Not at all. And now the market's focus immediately shifts to the data that's coming out, which is all gonna feed into the Fed's decision next week.

Roy:

What's on the docket that we need to be watching?

Penny:

Well, tonight, as we said, we get those bellwether earnings from Marvell and CrowdStrike.

Roy:

Hardware and software spend.

Penny:

Exactly. Then tomorrow, we get the ADP employment report, which is the appetizer for the main jobs report on Friday. We also get earnings from Salesforce, another big tell for business spending.

Roy:

And this all sets the stage for the Fed meeting. The market seems to have already decided what's going to happen, though.

Penny:

It has. The market is pricing in about an 87 percent chance of a rate cut on December 10. Stocks are priced for this perfect soft landing scenario.

Roy:

But the risk is what you call a hawkish cut.

Penny:

That's the big risk. It sounds like a contradiction, right? How can they cut rates but still be hawkish?

Roy:

Yeah. How does that work?

Penny:

They deliver the cut the market wants, but they wrap it in extremely cautious language. They might signal that some members dissented, or they might heavily emphasize that this isn't the start of a guaranteed easing cycle.

Roy:

So they give with one hand and take away with the other.

Penny:

And that would instantly disappoint a market that has priced in a flawless series of rate cuts for next year.

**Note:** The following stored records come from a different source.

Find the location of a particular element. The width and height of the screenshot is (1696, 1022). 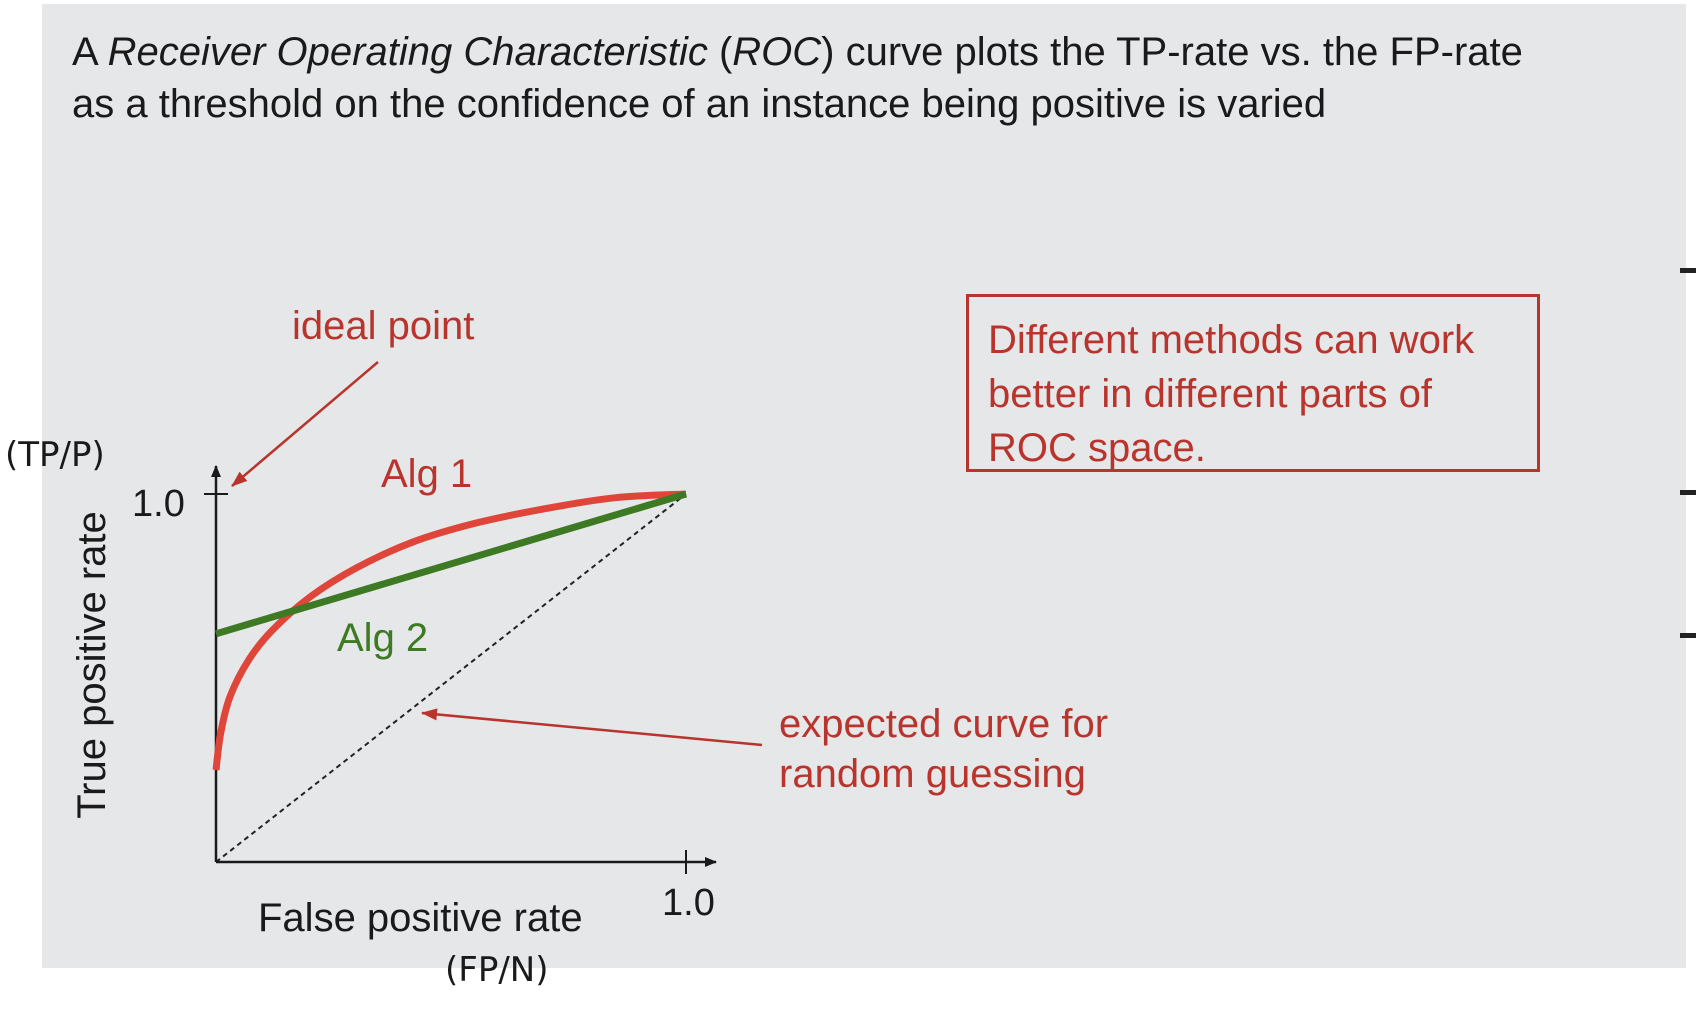

random-guess-arrow is located at coordinates (592, 728).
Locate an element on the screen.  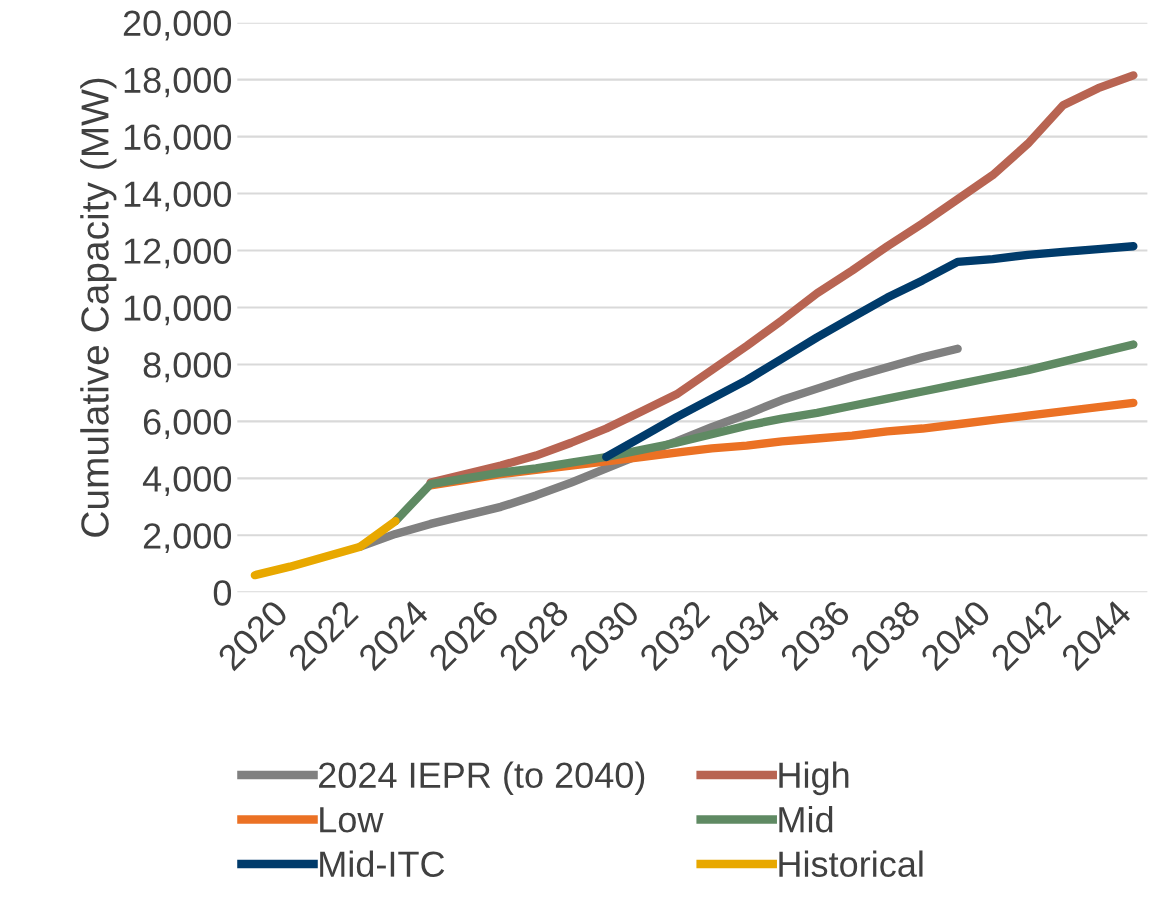
legend-label: Low is located at coordinates (352, 820).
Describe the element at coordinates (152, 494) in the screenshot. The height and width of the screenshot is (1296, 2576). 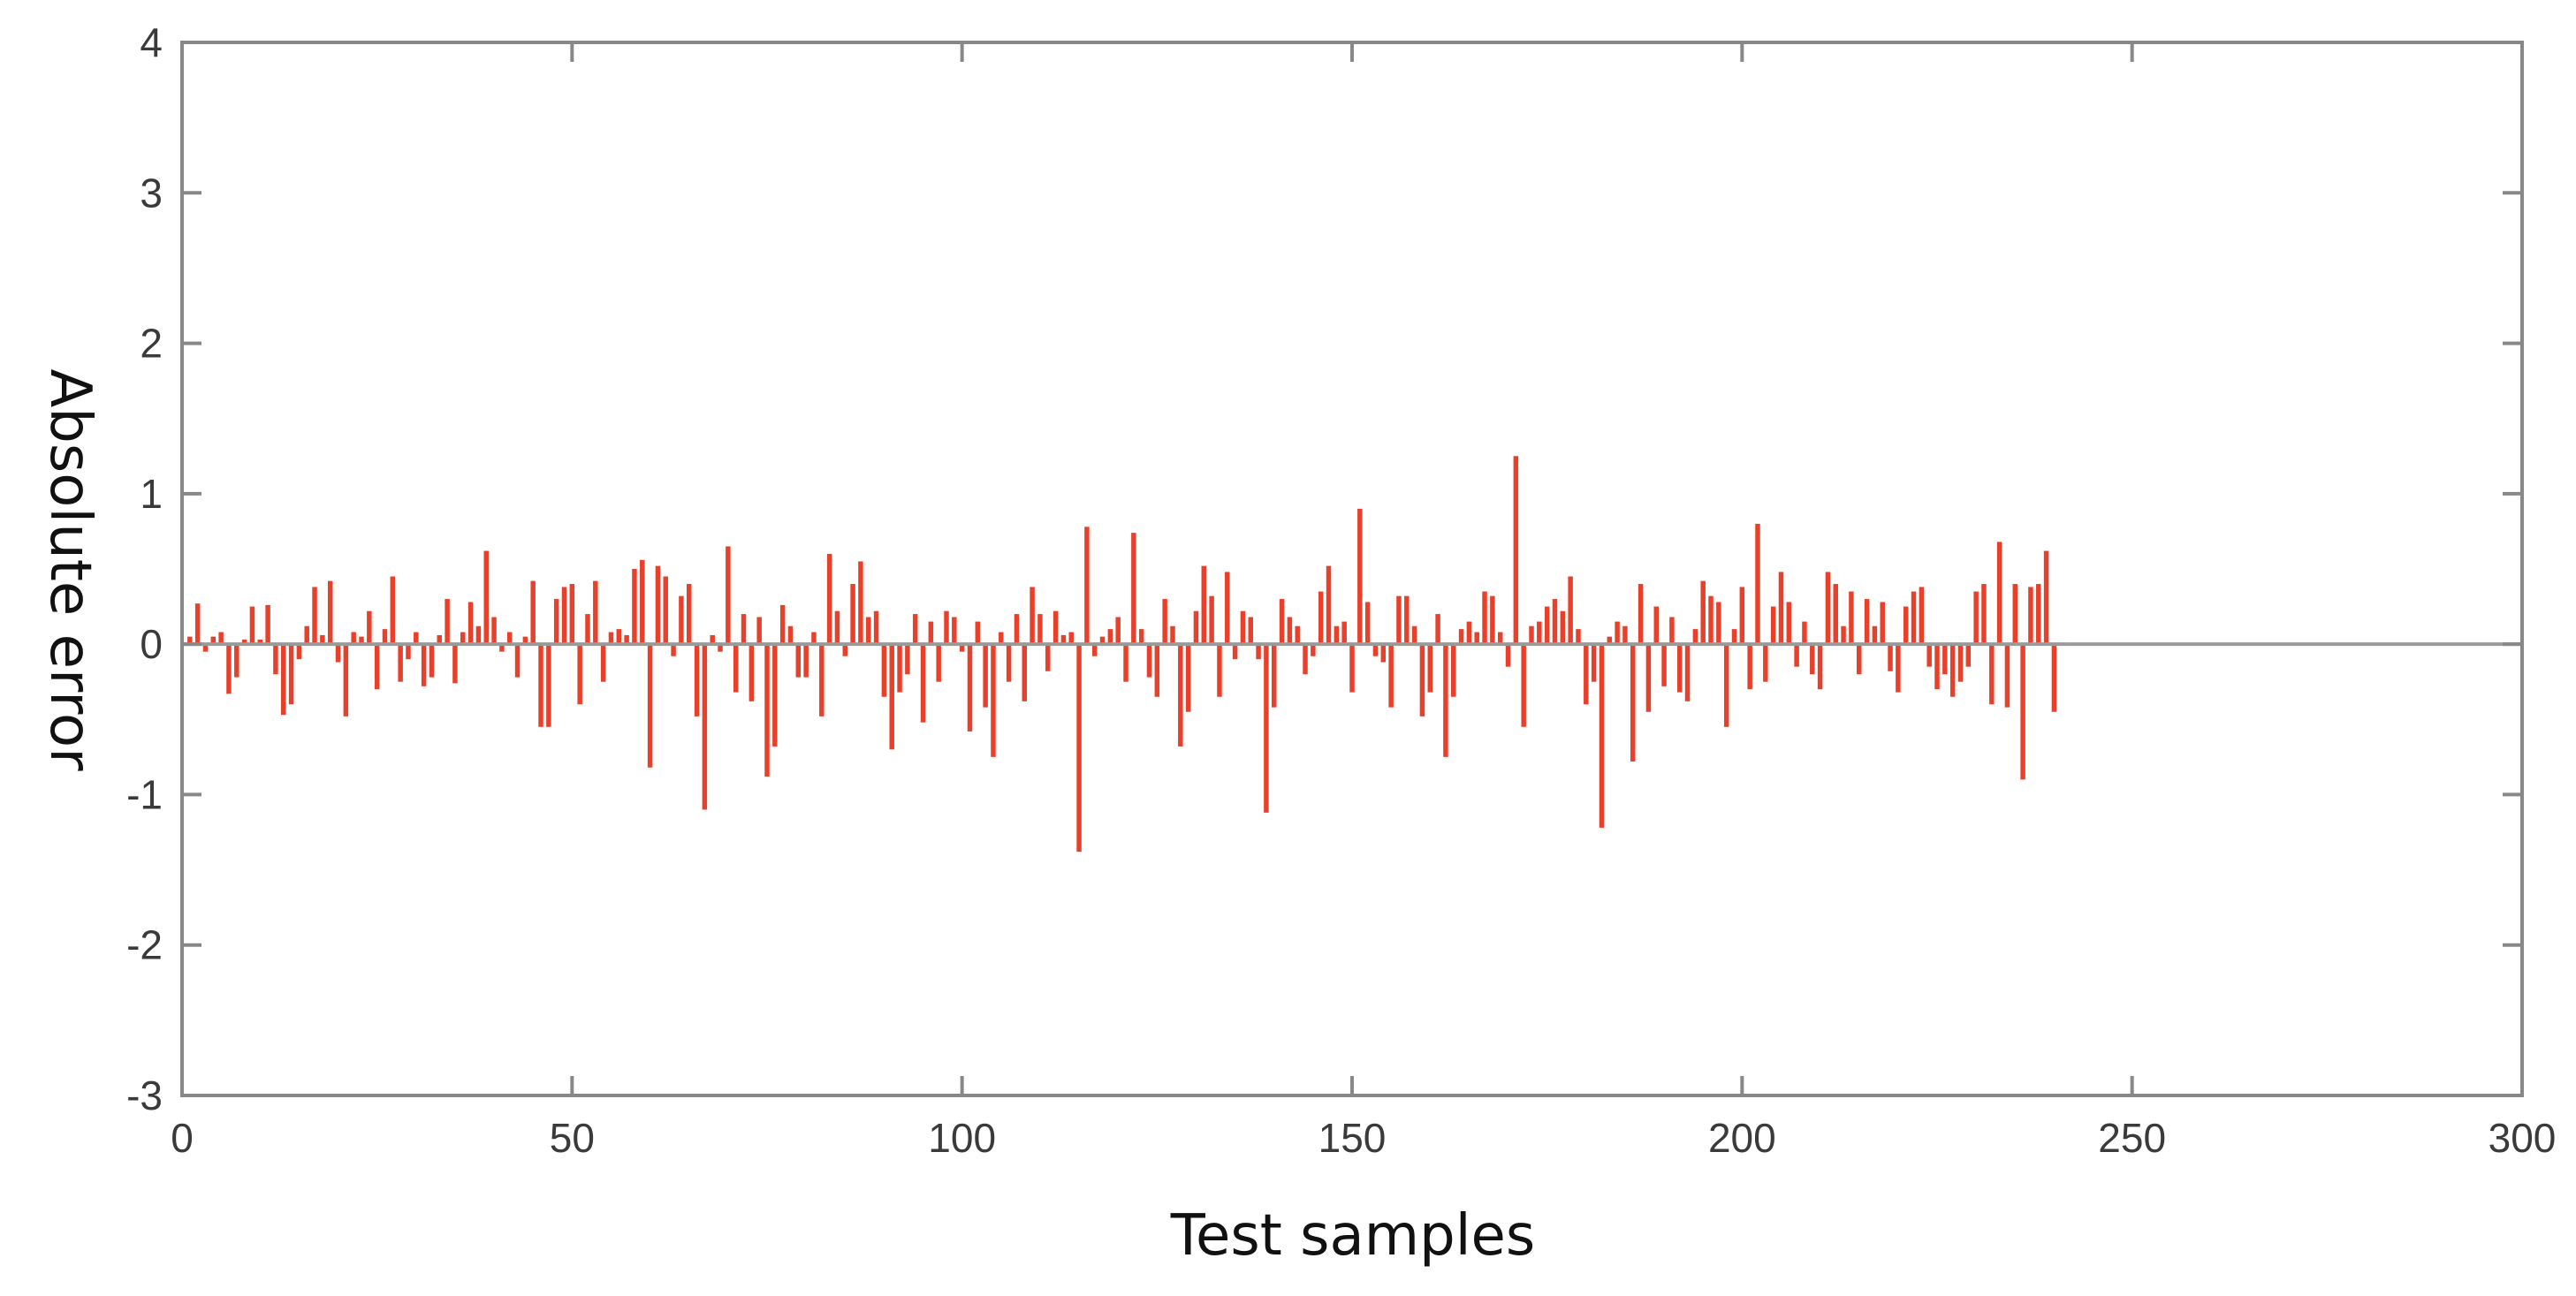
I see `y-tick-label: 1` at that location.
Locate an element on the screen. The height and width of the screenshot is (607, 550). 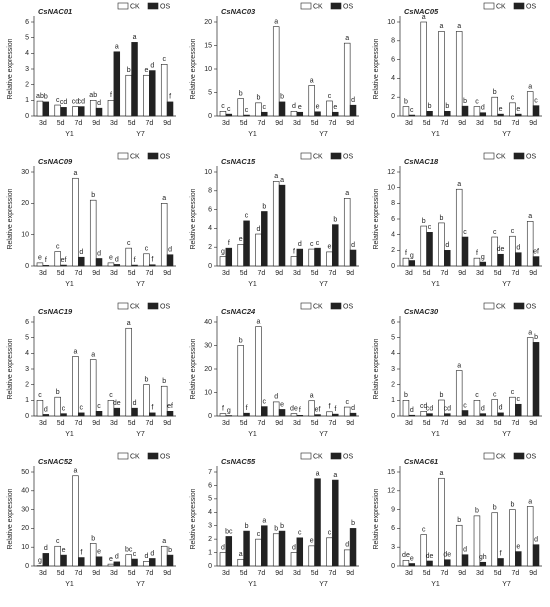
y-tick-label: 7 is located at coordinates (210, 472).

That fragile foundation we've been talking about could crack very, very quickly.

Roy:

It's just fascinating to see how different smart people are approaching this. On one hand, you have Phil Davis actively managing risk. And on the other, you get the news that Michael Burry is shutting down his fund.

Penny:

The contrast is incredible. Burry, the guy from The Big Short, is basically saying the game is too rigged to play. His famous quote from the movie War Games was, the only winning move is not to play.

Roy:

He sees too much distortion, too much risk, and he's just taking his ball and going home.

Penny:

He is. But Phil Davis has the exact opposite conviction, and it's the foundation of everything we've discussed today.

Roy:

What's his take?

Penny:

His view from decades of experience is there's always something to buy. Every quarter, stocks go on sale for stupid reasons. He believes volatility and panic aren't things to run from, they are the source of opportunity for the prepared investor.

Roy:

And I think both Warren, and Zephyrto would agree that having that systematic approach, that philosophy is what separates successful investors from everyone else.

Penny:

Without a doubt. The AI can spot the risks, it can run the numbers, but that human conviction, the discipline to execute a salvage play under pressure, that's the wisdom that only comes from experience.

Roy:

So as we wrap up this deep dive, it feels like the main lesson is pretty clear. You got all this chaos, AI wars, yen shocks, legendary investors saying don't play.

Penny:

All this daily noise.

Roy:

All this noise. And yet real wealth is built systematically with discipline and with hedges, just like we saw on the $700 a month portfolio.

Penny:

That's it. It's the consistent deposit, the surgical repairs we walked through, the absolute commitment to making your portfolio insurance pay for itself. That's the playbook. The only way to guarantee your future is to stop watching the chaos and start taking matters into your own hands right now.

Roy:

And the level of analysis we've explored today, the AI deconstructions, the income strategies, it really shows why philstockworld.com is such a premier place to learn this stuff. The expertise there is recognized by everyone from Forbes to CNBC.

Penny:

It is. We covered a lot today, but if there's one final thought for you to take away, it's this. The market is priced for perfection. But major strategists, people at JP Morgan, are saying the ten year yield should be higher, which means stocks are overbought and exposed.

Roy:

So if they're right

Penny:

If they're right, then today's narrow tech led bounce was just a trap. It was designed to lure people back in right before the real shock. So the question you have to ask yourself is, how prepared are you for that inevitable moment when the data disappoints the narrative?